» **Records supplied**
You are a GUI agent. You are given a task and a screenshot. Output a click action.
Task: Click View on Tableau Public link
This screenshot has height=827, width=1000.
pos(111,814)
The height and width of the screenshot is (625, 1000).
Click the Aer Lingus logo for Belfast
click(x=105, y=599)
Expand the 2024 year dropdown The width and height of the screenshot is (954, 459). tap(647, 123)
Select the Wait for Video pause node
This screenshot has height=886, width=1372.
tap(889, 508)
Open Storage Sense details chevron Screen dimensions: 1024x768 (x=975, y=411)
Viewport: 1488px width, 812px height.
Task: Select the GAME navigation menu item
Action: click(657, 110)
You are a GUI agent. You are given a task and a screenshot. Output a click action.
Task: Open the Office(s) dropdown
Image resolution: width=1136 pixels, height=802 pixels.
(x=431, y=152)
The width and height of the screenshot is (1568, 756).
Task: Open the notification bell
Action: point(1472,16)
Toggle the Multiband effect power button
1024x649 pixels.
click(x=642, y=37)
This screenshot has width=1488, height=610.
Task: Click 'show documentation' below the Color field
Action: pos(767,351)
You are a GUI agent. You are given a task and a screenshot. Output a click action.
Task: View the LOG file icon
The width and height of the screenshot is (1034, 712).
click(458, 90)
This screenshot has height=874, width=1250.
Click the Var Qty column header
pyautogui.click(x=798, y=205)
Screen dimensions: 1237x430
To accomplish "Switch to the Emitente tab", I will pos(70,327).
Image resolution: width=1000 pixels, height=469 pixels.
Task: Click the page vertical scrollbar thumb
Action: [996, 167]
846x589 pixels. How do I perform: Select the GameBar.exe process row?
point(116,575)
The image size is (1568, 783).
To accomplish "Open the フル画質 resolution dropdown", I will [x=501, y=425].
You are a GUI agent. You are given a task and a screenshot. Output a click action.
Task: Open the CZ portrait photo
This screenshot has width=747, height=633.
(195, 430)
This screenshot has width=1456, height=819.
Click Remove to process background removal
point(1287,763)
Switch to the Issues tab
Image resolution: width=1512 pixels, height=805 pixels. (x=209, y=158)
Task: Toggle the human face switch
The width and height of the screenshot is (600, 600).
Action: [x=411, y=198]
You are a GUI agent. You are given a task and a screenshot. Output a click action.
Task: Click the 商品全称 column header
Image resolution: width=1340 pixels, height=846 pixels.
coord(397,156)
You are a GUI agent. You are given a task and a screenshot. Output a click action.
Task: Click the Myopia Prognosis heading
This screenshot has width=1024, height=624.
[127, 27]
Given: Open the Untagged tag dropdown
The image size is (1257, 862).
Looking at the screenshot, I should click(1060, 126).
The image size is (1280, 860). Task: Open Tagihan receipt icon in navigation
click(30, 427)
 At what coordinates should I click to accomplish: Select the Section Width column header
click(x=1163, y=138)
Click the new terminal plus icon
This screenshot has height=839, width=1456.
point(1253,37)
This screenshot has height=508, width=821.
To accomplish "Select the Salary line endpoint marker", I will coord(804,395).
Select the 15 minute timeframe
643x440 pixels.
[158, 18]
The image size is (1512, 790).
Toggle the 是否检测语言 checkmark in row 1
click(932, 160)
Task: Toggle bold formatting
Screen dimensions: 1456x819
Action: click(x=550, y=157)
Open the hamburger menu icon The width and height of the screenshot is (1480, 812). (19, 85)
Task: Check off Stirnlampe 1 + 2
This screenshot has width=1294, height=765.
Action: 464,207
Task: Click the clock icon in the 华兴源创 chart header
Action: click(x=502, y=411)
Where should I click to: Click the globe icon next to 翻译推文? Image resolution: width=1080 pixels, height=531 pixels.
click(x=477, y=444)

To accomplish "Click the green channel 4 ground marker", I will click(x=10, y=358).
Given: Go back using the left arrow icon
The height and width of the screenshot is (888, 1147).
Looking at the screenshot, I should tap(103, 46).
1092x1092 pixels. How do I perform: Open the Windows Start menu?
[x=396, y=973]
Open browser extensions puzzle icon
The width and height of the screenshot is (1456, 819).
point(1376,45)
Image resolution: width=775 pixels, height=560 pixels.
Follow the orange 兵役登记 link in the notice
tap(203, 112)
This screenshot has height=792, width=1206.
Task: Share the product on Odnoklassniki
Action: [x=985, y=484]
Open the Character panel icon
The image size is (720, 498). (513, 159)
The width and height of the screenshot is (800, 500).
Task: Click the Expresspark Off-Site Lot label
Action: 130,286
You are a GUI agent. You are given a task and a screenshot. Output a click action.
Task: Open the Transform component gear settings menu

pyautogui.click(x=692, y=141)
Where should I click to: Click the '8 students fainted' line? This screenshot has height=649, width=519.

» **Description of the task**
Rescale everything from the line containing "At what coordinates" down to the line containing "Open the hamburger", both lines included, and output only those lines, requests and all. Multiply each click coordinate in the answers by 1.7 and round to the nearest whole number, with halves rounding up. Leave every other number unchanged.

» **The result**
 At what coordinates should I click to accomplish: Select the Section Width column header
click(x=1977, y=235)
Click the new terminal plus icon
This screenshot has height=839, width=1456.
point(2130,63)
This screenshot has height=508, width=821.
To accomplish "Select the Salary line endpoint marker", I will coord(1367,672).
Select the 15 minute timeframe
643x440 pixels.
[269, 31]
The image size is (1512, 790).
Toggle the 是否检测语言 checkmark in row 1
click(1584, 272)
Task: Toggle bold formatting
Screen dimensions: 1456x819
Action: click(x=935, y=267)
Open the hamburger menu icon The width and height of the screenshot is (1480, 812). (32, 145)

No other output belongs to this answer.